What you should do:
What is needed is every line from the one holding "You are a GUI" to the last line of the data below, printed exactly and without pictures.

Pixel coordinate grounding data
== == ==

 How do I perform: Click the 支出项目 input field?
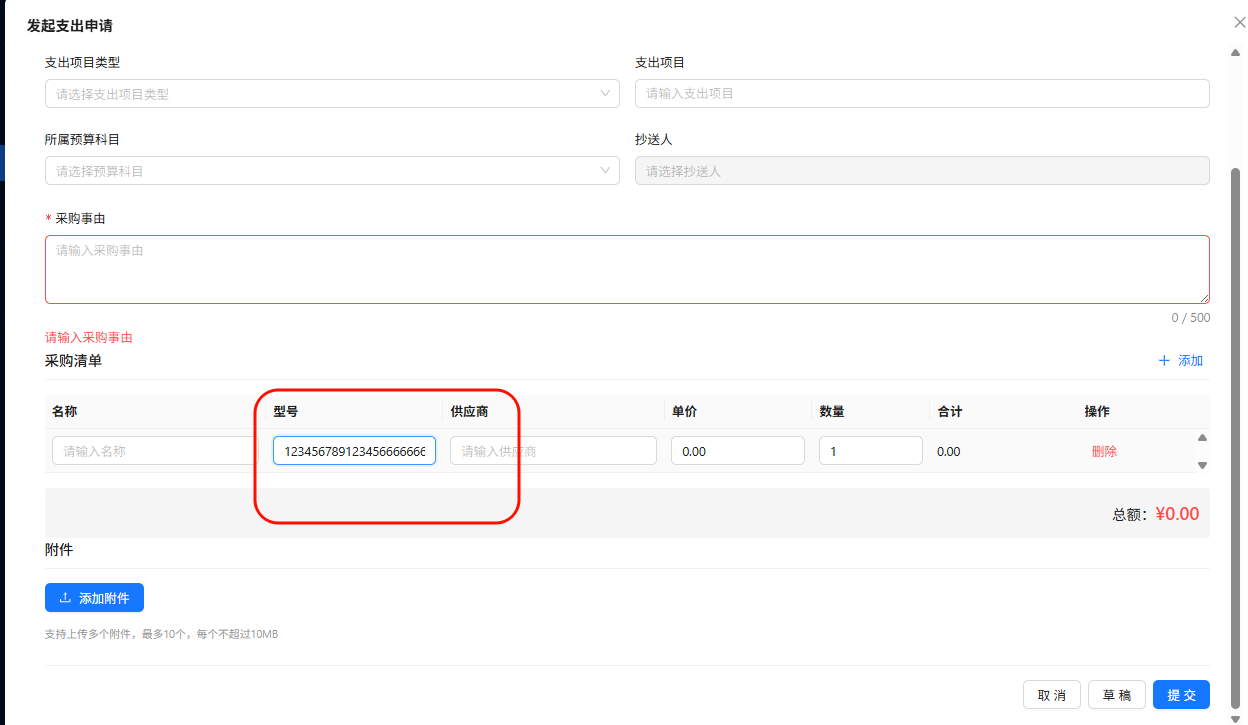pos(921,94)
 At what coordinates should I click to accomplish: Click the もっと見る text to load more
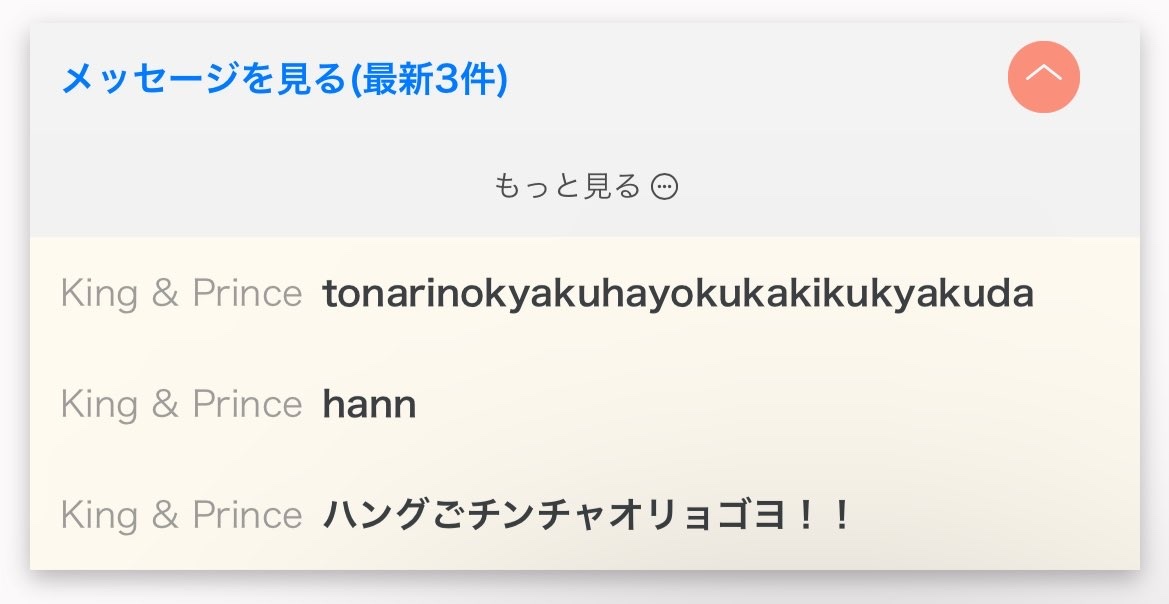[x=567, y=186]
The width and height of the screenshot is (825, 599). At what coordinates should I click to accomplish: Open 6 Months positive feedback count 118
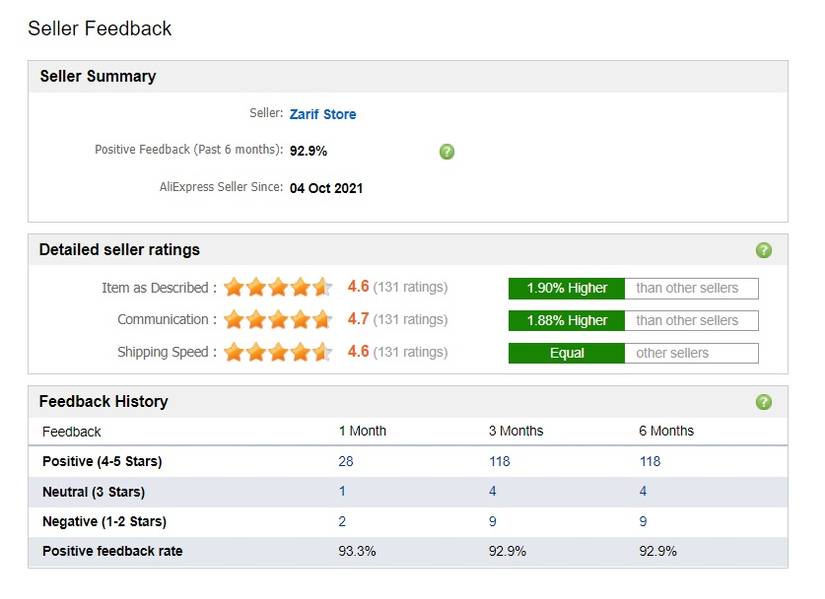[x=650, y=461]
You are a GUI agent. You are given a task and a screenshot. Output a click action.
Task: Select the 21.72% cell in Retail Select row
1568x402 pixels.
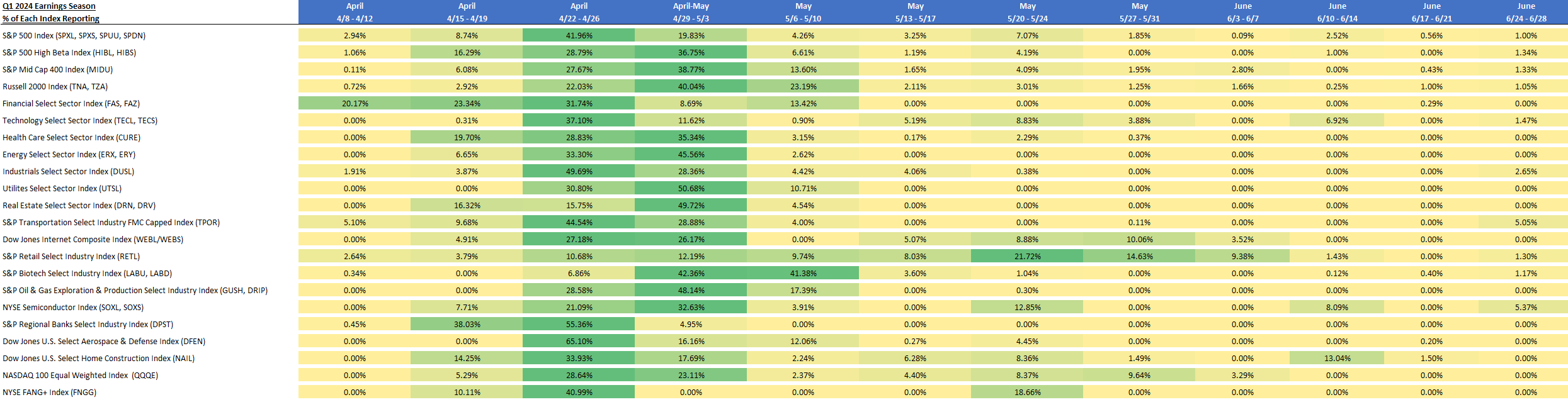pyautogui.click(x=1027, y=257)
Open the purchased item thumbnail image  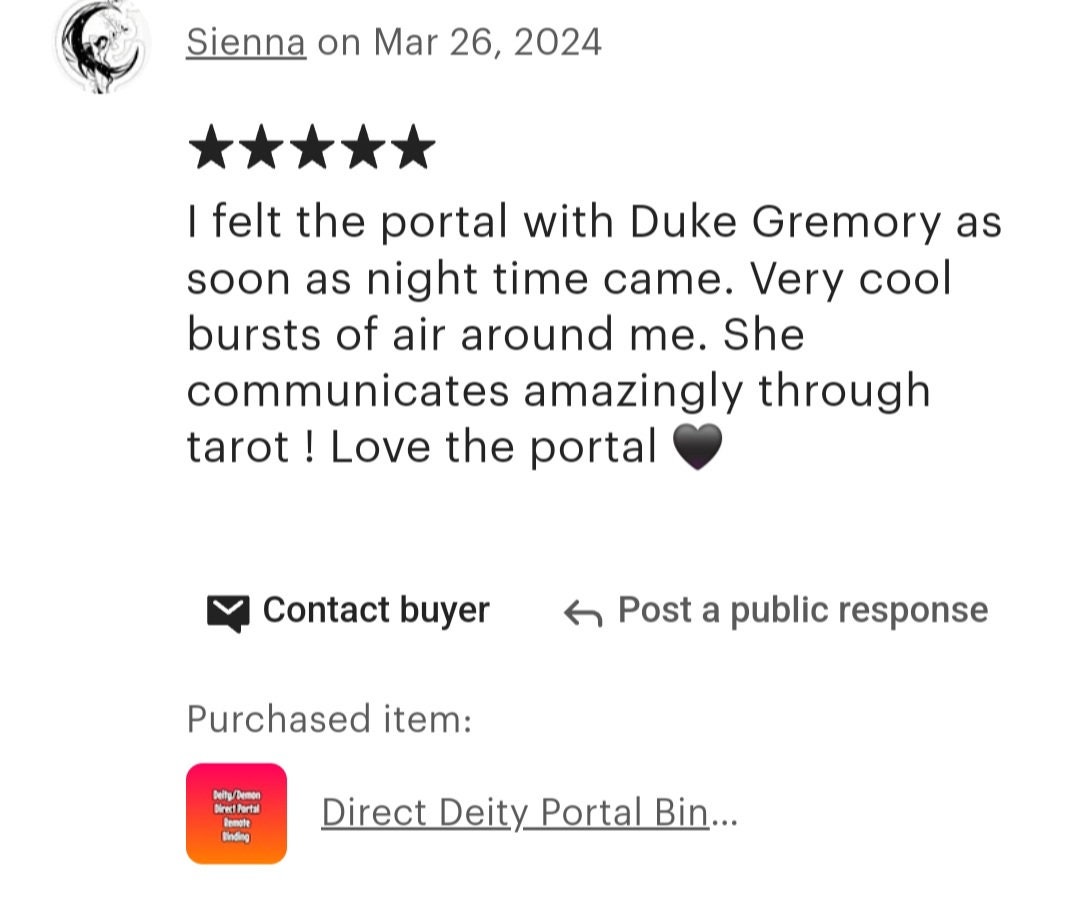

== == ==

Task answer:
You are a GUI agent. You are given a task and a screenshot. Output a click action.
Task: Select the 21.72% cell in Retail Select row
1568x402 pixels.
pyautogui.click(x=1027, y=257)
Open the purchased item thumbnail image  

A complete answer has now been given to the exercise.